Just Like Your Sisters

There are some patterns you can observe among members of a family. My wife and I met in band in college. My kids have all been active in band in school and it would appear that a few of them have even met their match in band. It’s just part of who we are.

My boys go places often to have people say, “You’re a Peercy, aren’t you?” They look a lot alike. They do some similar things. That’s kind of how families are.

As Paul wrote his first letter to the church in the city of Thessalonica, he spoke of the way they were raised in the faith through relationships (check that out here). He wrote of how they recognized the message Paul and his team brought as being from God (read that here). But then he spoke again of them being “imitators.”

“For you, brothers, became imitators of the churches of God in Christ Jesus that are in Judea. For you suffered the same things from your own countrymen as they did from the Jews,…”

1 Thessalonians 2.14

As Paul and his team had spent time there nurturing, training, and strengthening these young believers, it seems he had spoken with them of the great persecution that the churches in Judea had been going through. Perhaps he even shared, voice quivering with regret, how he held the coats of the men who stoned to death the faithful Stephen (Acts 7.54-60).

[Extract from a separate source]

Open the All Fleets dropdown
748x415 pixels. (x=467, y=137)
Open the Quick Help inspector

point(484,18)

Having been challenged to be steadfast in their faith despite the trials by the example of the churches in Judea, this church in Thessalonica built their resolve to see this journey of faith through to the end.

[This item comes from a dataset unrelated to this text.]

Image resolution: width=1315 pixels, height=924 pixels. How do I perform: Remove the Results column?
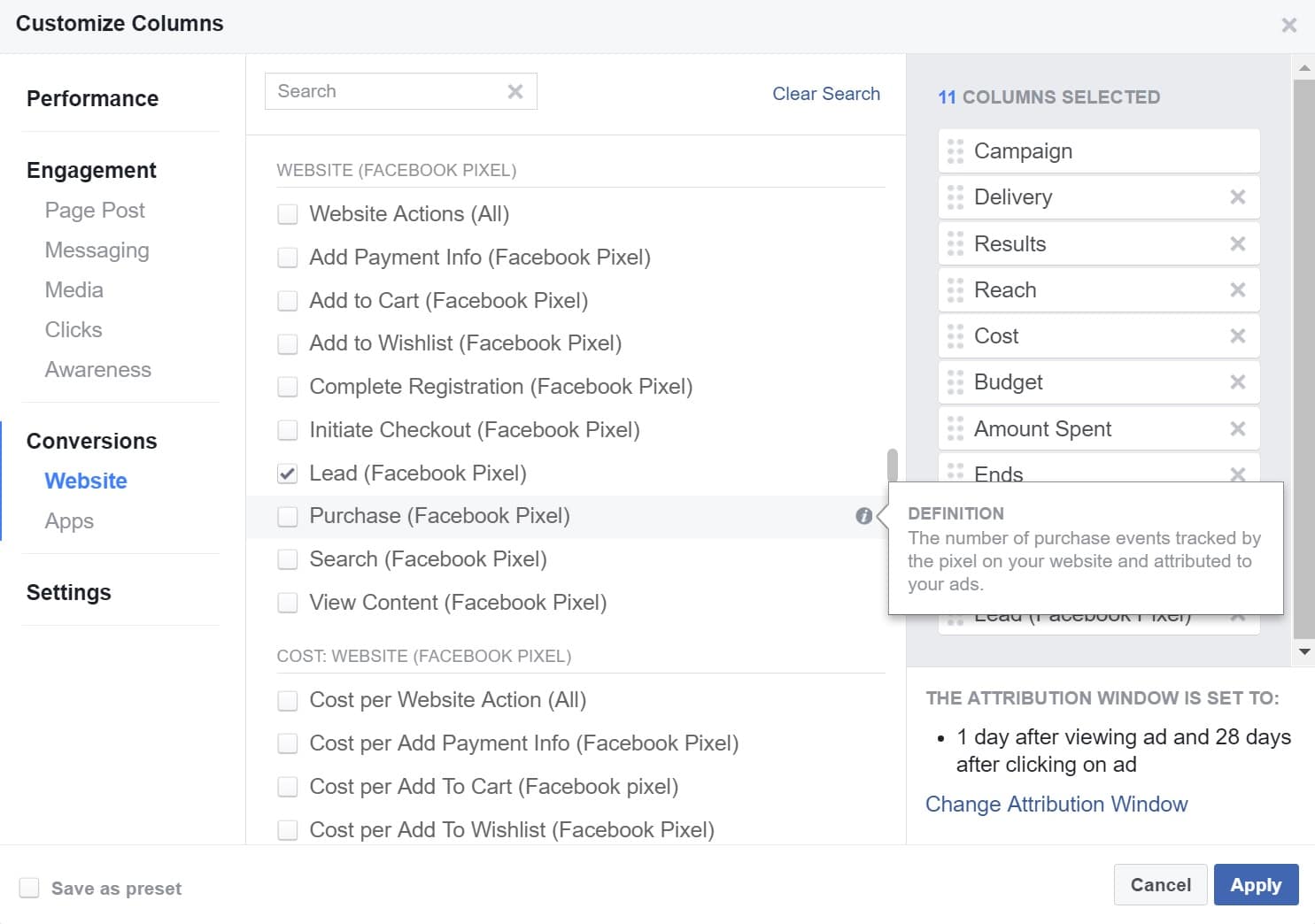[x=1237, y=243]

Paul observes that his readers had experienced the same kind of persecution as their sister churches in Judea had been experiencing. In verses 15-16 he wrote of the kind of hindrance that the Jewish leaders had been to the furtherance of the gospel, though he assures them that God’s wrath for those that would hinder his divine purposes is indeed sure.

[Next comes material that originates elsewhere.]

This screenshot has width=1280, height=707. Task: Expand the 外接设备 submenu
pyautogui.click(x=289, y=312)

Those churches in Judea were family. They had similar patterns, similar appearances, though not identical. Those sister churches were beautiful examples of faithfulness amidst the conflict.

So Paul says, in a sense, “You have endured and pressed on, just like your sisters.”

“Just like your sisters…” can be a hard thing to swallow for a young lady. It might mean that she makes the same foolish mistakes or has the same undesirable habit or trait. But Paul the apostle, who writes of the church like a big brother that has been charged with bringing his sister to present her as a bride to her groom, writes with a deep joy and affection to this young church.

You’re beautiful—just like your sisters.

I wonder, do people see the family resemblance in us and our ways? Or are they distracted by the family feuds?

Do people know us for our extravagant grace? Or are they troubled by our jealousy and pettiness?

If they compare our church with those flawed but enduring examples in the New Testament, could they say to us, “You look just like your sisters?”